Your objective:
Rewrite the items below, replacing "How do I perform" with "How should I perform" wherever it occurs and leaving everything else as it is.

Stored records:
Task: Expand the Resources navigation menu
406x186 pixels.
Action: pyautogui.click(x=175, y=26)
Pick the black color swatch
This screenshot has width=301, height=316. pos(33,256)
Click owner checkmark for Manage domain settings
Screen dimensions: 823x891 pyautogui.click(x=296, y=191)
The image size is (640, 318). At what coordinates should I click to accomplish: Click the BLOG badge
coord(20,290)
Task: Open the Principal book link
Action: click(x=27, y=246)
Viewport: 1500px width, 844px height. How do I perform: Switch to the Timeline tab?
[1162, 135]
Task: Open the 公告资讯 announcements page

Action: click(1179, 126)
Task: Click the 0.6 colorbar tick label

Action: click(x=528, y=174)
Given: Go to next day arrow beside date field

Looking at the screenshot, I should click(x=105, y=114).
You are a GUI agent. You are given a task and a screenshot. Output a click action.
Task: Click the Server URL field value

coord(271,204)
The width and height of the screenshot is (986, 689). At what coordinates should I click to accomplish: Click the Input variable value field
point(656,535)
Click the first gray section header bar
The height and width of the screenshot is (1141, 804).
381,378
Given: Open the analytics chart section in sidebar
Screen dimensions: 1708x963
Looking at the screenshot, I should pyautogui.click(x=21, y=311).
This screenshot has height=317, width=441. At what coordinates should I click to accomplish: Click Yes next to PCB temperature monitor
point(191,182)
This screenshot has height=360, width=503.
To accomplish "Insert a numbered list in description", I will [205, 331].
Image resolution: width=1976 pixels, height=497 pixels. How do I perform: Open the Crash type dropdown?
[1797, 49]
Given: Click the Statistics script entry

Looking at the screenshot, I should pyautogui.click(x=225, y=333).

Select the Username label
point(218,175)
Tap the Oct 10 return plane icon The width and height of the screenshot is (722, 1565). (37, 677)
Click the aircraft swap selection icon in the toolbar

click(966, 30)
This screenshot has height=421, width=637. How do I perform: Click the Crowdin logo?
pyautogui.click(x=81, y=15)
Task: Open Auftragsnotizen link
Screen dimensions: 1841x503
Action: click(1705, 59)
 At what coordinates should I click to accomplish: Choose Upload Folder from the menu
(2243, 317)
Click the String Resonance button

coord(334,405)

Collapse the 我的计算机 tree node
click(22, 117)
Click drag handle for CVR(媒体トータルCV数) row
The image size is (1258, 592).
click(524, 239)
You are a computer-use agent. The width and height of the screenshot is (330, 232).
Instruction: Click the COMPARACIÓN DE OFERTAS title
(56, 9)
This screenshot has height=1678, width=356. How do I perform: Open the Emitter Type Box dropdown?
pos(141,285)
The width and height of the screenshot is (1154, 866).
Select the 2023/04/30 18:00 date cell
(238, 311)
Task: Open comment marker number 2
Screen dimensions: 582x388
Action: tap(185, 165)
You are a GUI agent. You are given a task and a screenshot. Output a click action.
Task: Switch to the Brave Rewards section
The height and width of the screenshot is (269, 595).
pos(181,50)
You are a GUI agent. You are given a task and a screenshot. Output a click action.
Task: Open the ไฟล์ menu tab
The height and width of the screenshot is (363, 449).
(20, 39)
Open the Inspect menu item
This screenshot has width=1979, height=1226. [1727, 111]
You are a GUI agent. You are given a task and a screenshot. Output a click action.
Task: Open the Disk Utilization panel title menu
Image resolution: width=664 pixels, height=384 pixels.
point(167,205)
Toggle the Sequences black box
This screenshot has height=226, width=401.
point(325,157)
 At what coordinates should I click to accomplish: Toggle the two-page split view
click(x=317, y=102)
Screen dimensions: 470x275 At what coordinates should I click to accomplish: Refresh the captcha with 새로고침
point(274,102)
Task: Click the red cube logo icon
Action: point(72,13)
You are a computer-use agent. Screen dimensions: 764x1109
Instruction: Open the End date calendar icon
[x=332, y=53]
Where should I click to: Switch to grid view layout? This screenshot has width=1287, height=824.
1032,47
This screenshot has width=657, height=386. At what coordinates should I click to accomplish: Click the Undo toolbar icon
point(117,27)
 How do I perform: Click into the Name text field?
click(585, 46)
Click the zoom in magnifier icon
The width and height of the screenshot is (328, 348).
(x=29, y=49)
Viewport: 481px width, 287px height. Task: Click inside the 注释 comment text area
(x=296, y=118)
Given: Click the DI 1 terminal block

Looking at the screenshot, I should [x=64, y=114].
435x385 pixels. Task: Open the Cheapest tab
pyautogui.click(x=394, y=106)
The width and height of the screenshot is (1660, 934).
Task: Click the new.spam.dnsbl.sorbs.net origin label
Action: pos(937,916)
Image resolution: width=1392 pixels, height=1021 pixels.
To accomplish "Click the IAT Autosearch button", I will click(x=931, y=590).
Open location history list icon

Reply to the task:
Task: Expand the Resources navigation menu
406x186 pixels.
Action: pyautogui.click(x=175, y=26)
Pick the black color swatch
This screenshot has width=301, height=316. pos(33,256)
Click owner checkmark for Manage domain settings
Screen dimensions: 823x891 pyautogui.click(x=296, y=191)
The image size is (640, 318). At what coordinates should I click to accomplish: Click the BLOG badge
coord(20,290)
Task: Open the Principal book link
Action: click(x=27, y=246)
Viewport: 1500px width, 844px height. How should I perform: Switch to the Timeline tab?
[1162, 135]
Task: Open the 公告资讯 announcements page

Action: click(1179, 126)
Task: Click the 0.6 colorbar tick label

Action: click(x=528, y=174)
Given: Go to next day arrow beside date field

Looking at the screenshot, I should click(x=105, y=114).
You are a GUI agent. You are given a task and a screenshot. Output a click action.
Task: Click the Server URL field value

coord(271,204)
The width and height of the screenshot is (986, 689). At what coordinates should I click to accomplish: Click the Input variable value field
point(656,535)
Click the first gray section header bar
The height and width of the screenshot is (1141, 804).
381,378
Given: Open the analytics chart section in sidebar
Screen dimensions: 1708x963
Looking at the screenshot, I should pyautogui.click(x=21, y=311).
This screenshot has height=317, width=441. At what coordinates should I click to accomplish: Click Yes next to PCB temperature monitor
point(191,182)
This screenshot has height=360, width=503.
To accomplish "Insert a numbered list in description", I will [205, 331].
Image resolution: width=1976 pixels, height=497 pixels. How should I perform: Open the Crash type dropdown?
[1797, 49]
Given: Click the Statistics script entry

Looking at the screenshot, I should pyautogui.click(x=225, y=333).

Select the Username label
point(218,175)
Tap the Oct 10 return plane icon The width and height of the screenshot is (722, 1565). (37, 677)
Click the aircraft swap selection icon in the toolbar

click(966, 30)
This screenshot has height=421, width=637. How should I perform: Click the Crowdin logo?
pyautogui.click(x=81, y=15)
Task: Open Auftragsnotizen link
Screen dimensions: 1841x503
Action: click(1705, 59)
 At what coordinates should I click to accomplish: Choose Upload Folder from the menu
(2243, 317)
Click the String Resonance button

coord(334,405)

Collapse the 我的计算机 tree node
click(22, 117)
Click drag handle for CVR(媒体トータルCV数) row
The image size is (1258, 592).
click(524, 239)
You are a computer-use agent. The width and height of the screenshot is (330, 232).
Instruction: Click the COMPARACIÓN DE OFERTAS title
(56, 9)
This screenshot has height=1678, width=356. How should I perform: Open the Emitter Type Box dropdown?
pos(141,285)
The width and height of the screenshot is (1154, 866).
Select the 2023/04/30 18:00 date cell
(238, 311)
Task: Open comment marker number 2
Screen dimensions: 582x388
Action: tap(185, 165)
You are a GUI agent. You are given a task and a screenshot. Output a click action.
Task: Switch to the Brave Rewards section
The height and width of the screenshot is (269, 595).
pos(181,50)
You are a GUI agent. You are given a task and a screenshot. Output a click action.
Task: Open the ไฟล์ menu tab
The height and width of the screenshot is (363, 449).
(20, 39)
Open the Inspect menu item
This screenshot has width=1979, height=1226. [1727, 111]
You are a GUI agent. You are given a task and a screenshot. Output a click action.
Task: Open the Disk Utilization panel title menu
Image resolution: width=664 pixels, height=384 pixels.
point(167,205)
Toggle the Sequences black box
This screenshot has height=226, width=401.
point(325,157)
 At what coordinates should I click to accomplish: Toggle the two-page split view
click(x=317, y=102)
Screen dimensions: 470x275 At what coordinates should I click to accomplish: Refresh the captcha with 새로고침
point(274,102)
Task: Click the red cube logo icon
Action: point(72,13)
You are a computer-use agent. Screen dimensions: 764x1109
Instruction: Open the End date calendar icon
[x=332, y=53]
Where should I click to: Switch to grid view layout? This screenshot has width=1287, height=824.
1032,47
This screenshot has width=657, height=386. At what coordinates should I click to accomplish: Click the Undo toolbar icon
point(117,27)
 How should I perform: Click into the Name text field?
click(585, 46)
Click the zoom in magnifier icon
The width and height of the screenshot is (328, 348).
(x=29, y=49)
Viewport: 481px width, 287px height. Task: Click inside the 注释 comment text area
(x=296, y=118)
Given: Click the DI 1 terminal block

Looking at the screenshot, I should [x=64, y=114].
435x385 pixels. Task: Open the Cheapest tab
pyautogui.click(x=394, y=106)
The width and height of the screenshot is (1660, 934).
Task: Click the new.spam.dnsbl.sorbs.net origin label
Action: pos(937,916)
Image resolution: width=1392 pixels, height=1021 pixels.
To accomplish "Click the IAT Autosearch button", I will click(x=931, y=590).
Open location history list icon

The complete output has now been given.